* [Assigned task]
In your copy, repeat the records exactly and leave out the pictures.

* [Data records]

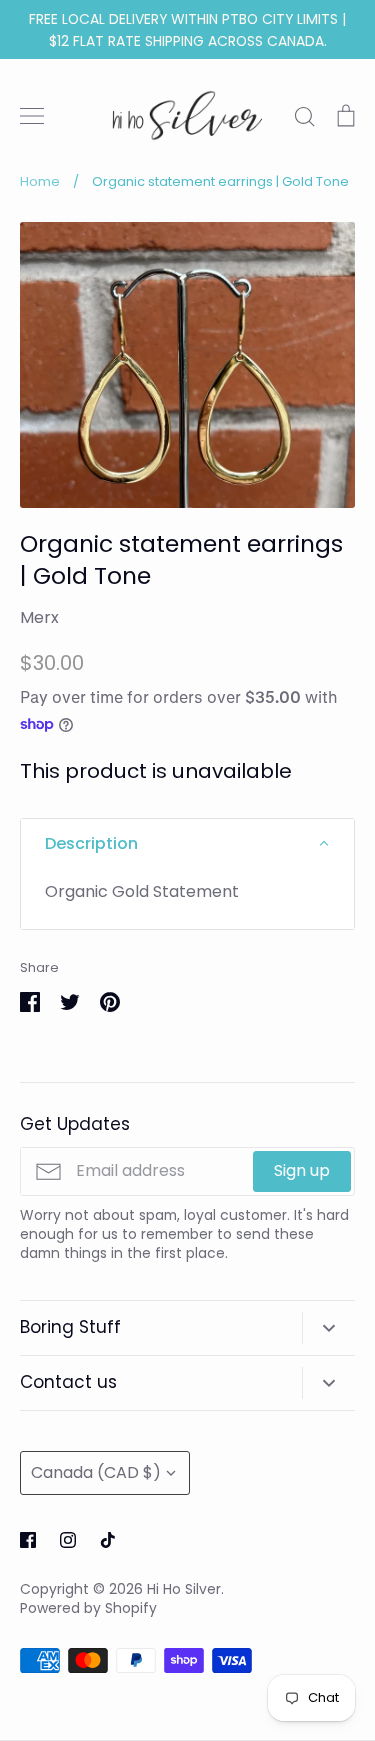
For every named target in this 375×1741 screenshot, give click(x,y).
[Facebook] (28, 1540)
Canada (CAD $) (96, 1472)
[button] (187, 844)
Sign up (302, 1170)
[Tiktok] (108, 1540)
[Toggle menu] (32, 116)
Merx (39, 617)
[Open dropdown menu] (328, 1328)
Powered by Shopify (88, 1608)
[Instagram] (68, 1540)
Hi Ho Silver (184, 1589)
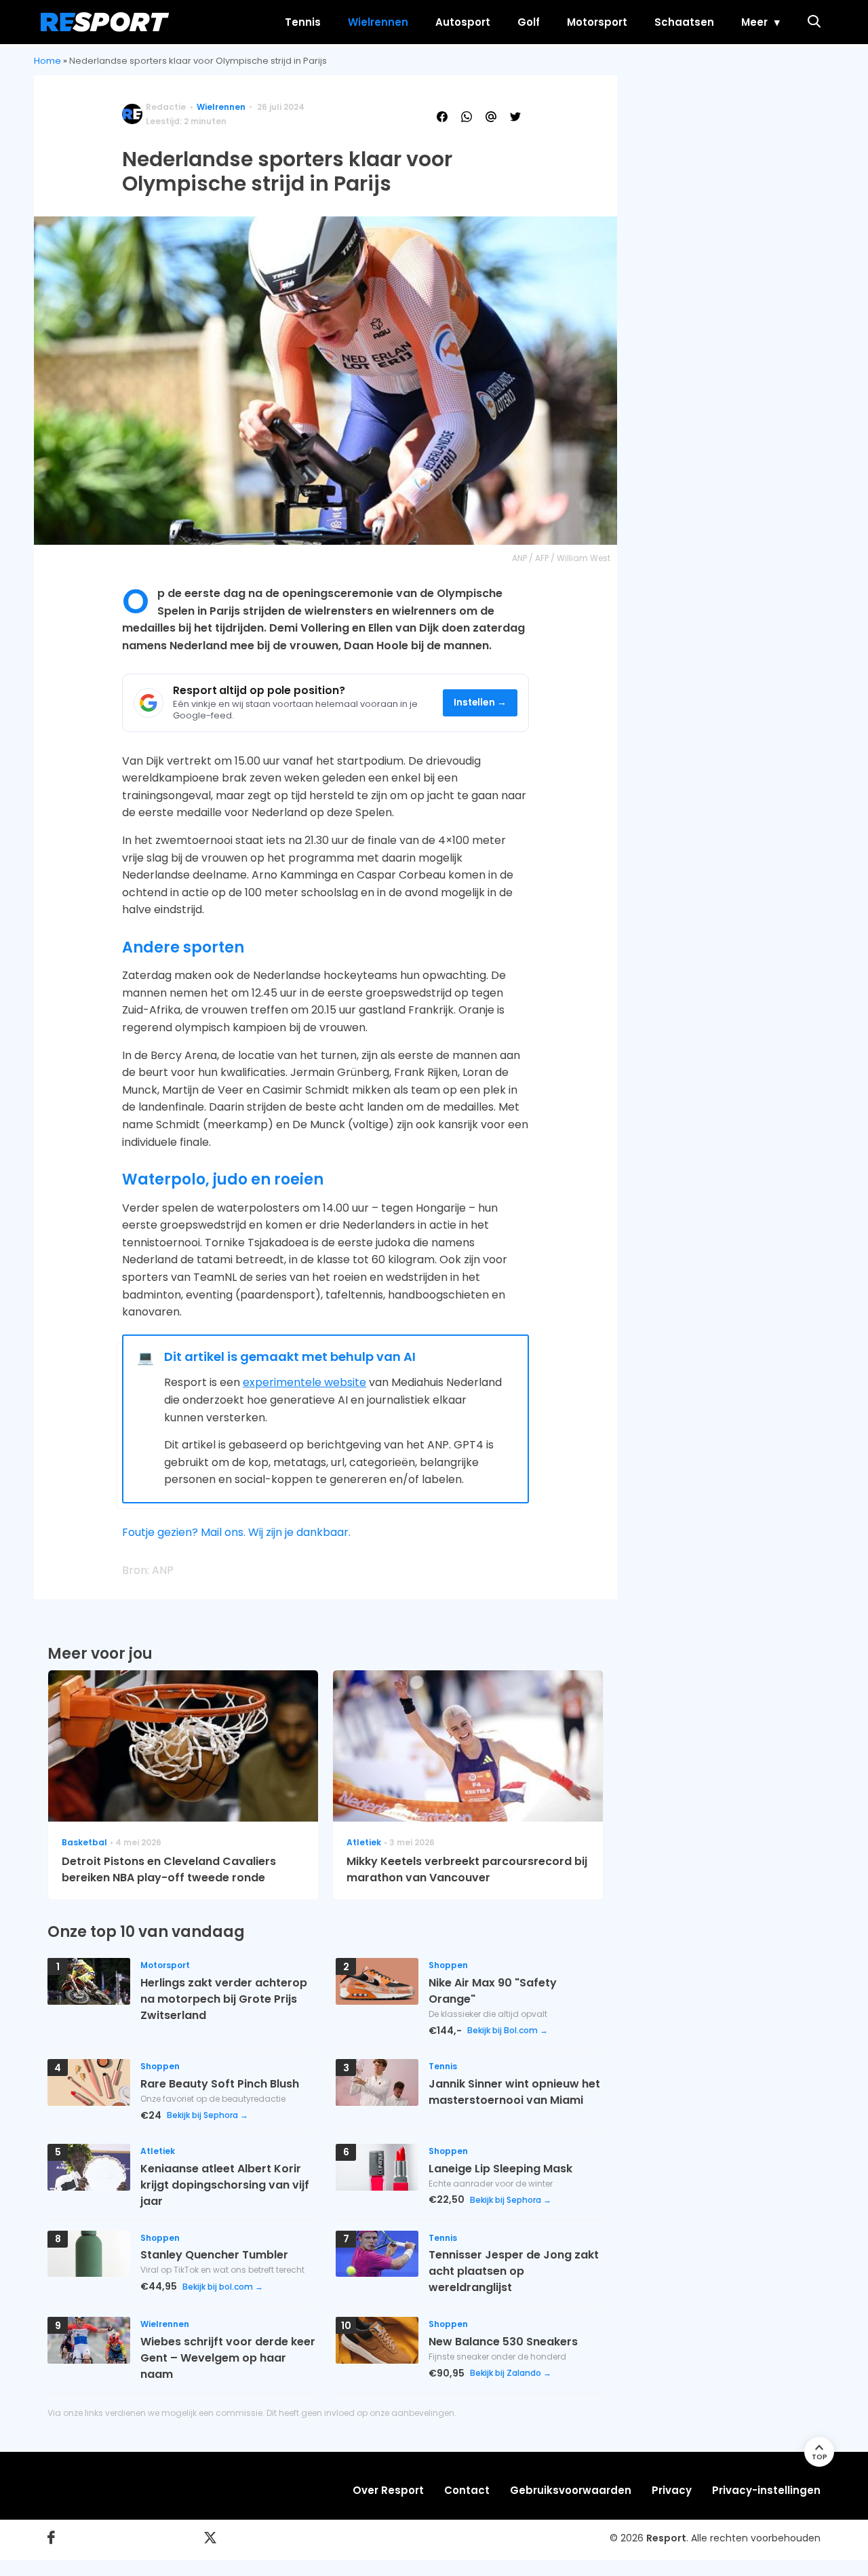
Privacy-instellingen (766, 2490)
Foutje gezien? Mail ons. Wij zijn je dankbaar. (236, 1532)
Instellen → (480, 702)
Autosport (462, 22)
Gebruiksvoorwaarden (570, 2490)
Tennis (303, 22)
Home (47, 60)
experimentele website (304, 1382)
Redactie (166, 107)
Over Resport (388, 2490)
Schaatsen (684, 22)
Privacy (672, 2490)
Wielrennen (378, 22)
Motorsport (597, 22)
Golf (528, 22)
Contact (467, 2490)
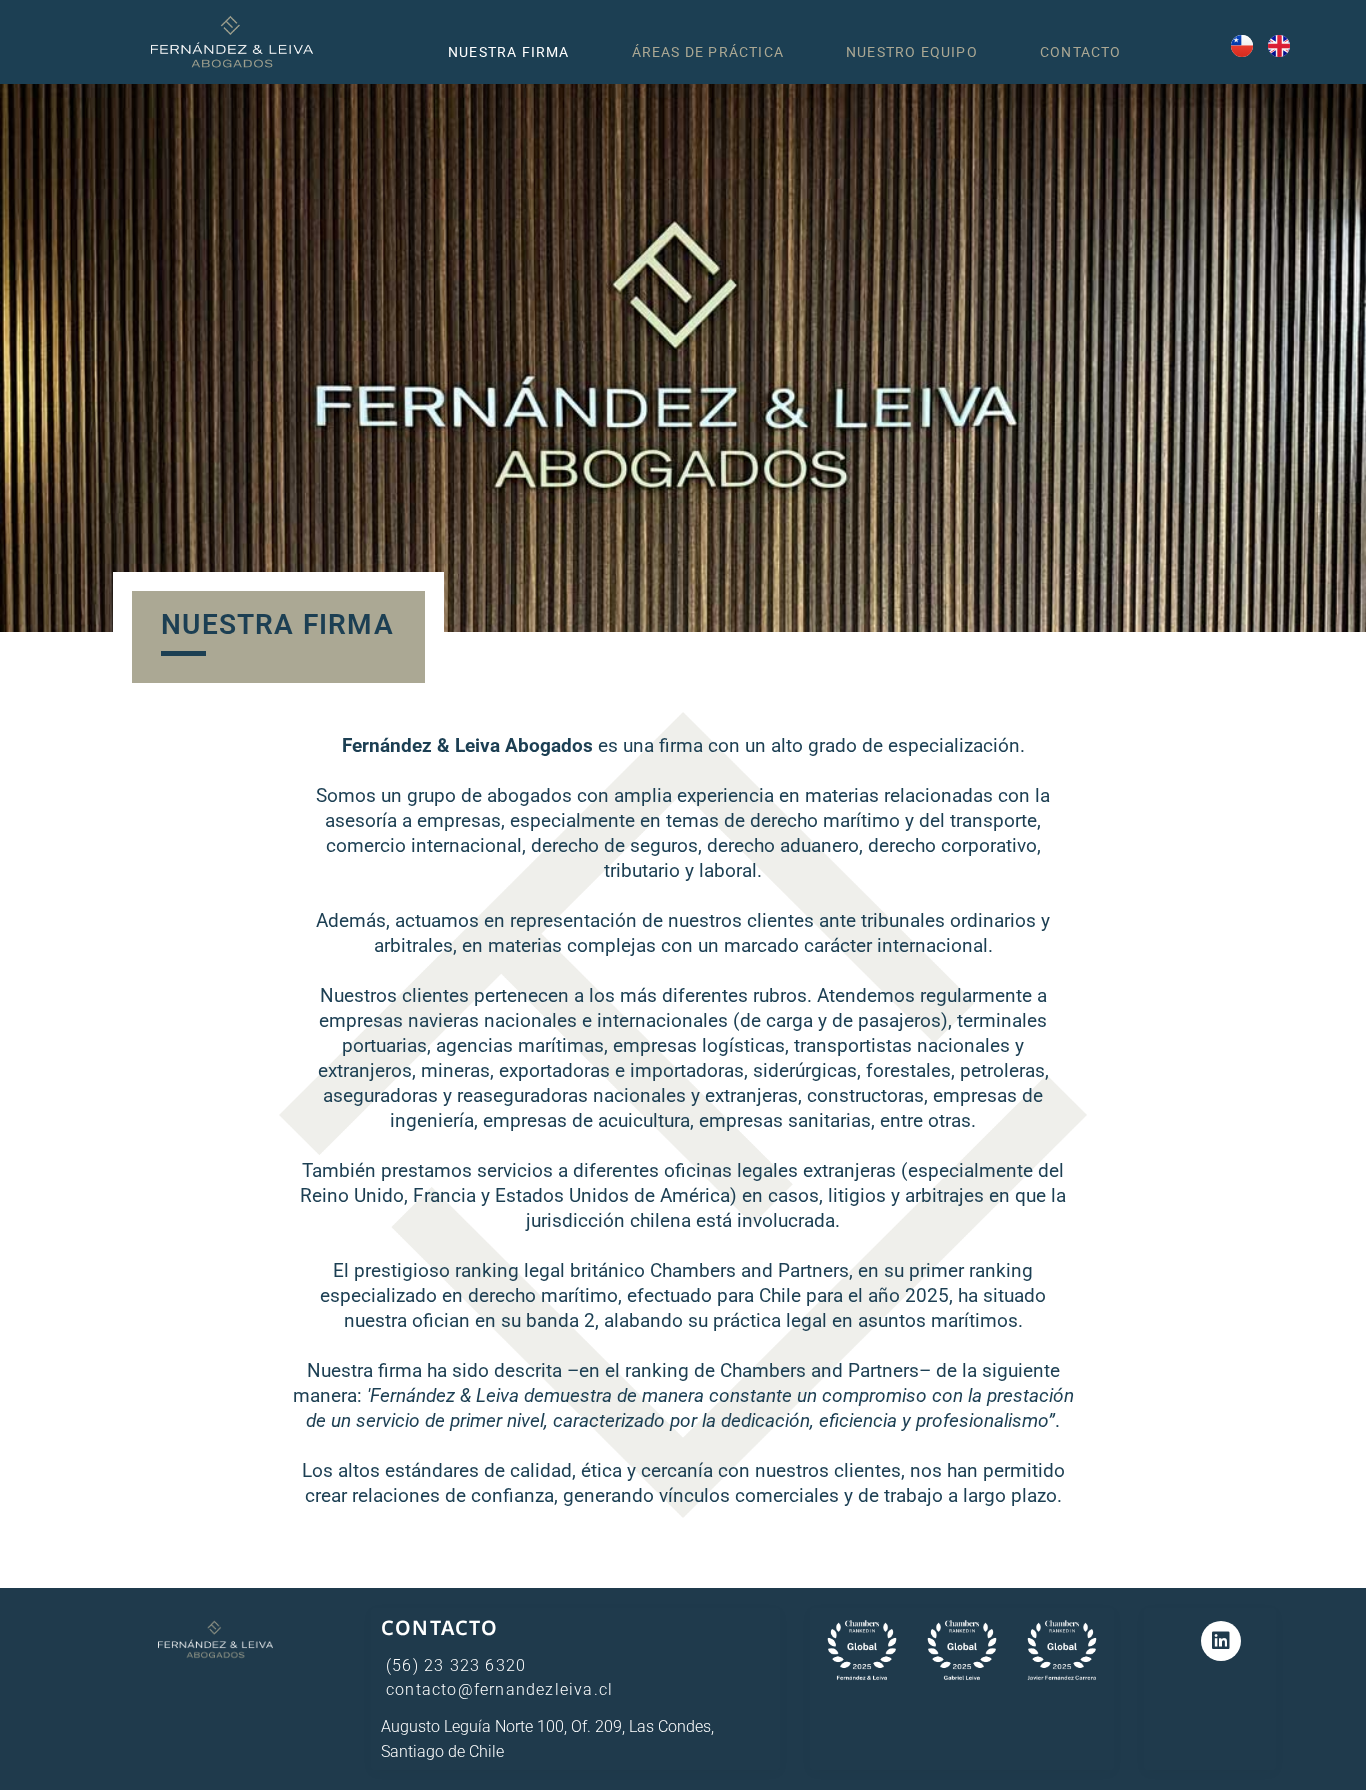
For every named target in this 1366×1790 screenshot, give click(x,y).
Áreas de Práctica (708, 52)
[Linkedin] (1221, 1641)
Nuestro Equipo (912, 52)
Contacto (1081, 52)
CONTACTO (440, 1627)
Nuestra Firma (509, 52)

* [Finished exercise]
For every named target in this 375×1741 screenshot, give click(x,y).
[Facebook] (28, 1540)
Canada (CAD $) (96, 1472)
[button] (187, 844)
Sign up (302, 1170)
[Tiktok] (108, 1540)
[Toggle menu] (32, 116)
Merx (39, 617)
[Open dropdown menu] (328, 1328)
Powered by Shopify (88, 1608)
[Instagram] (68, 1540)
Hi Ho Silver (184, 1589)
Privacy-instellingen (766, 2490)
Foutje gezien? Mail ons. Wij zijn je dankbaar. (236, 1532)
Instellen → (480, 702)
Autosport (462, 22)
Gebruiksvoorwaarden (570, 2490)
Tennis (303, 22)
Home (47, 60)
experimentele website (304, 1382)
Redactie (166, 107)
Over Resport (388, 2490)
Schaatsen (684, 22)
Privacy (672, 2490)
Wielrennen (378, 22)
Motorsport (597, 22)
Golf (528, 22)
Contact (467, 2490)
For every named target in this 1366×1790 screenshot, give click(x,y).
Áreas de Práctica (708, 52)
[Linkedin] (1221, 1641)
Nuestro Equipo (912, 52)
Contacto (1081, 52)
CONTACTO (440, 1627)
Nuestra Firma (509, 52)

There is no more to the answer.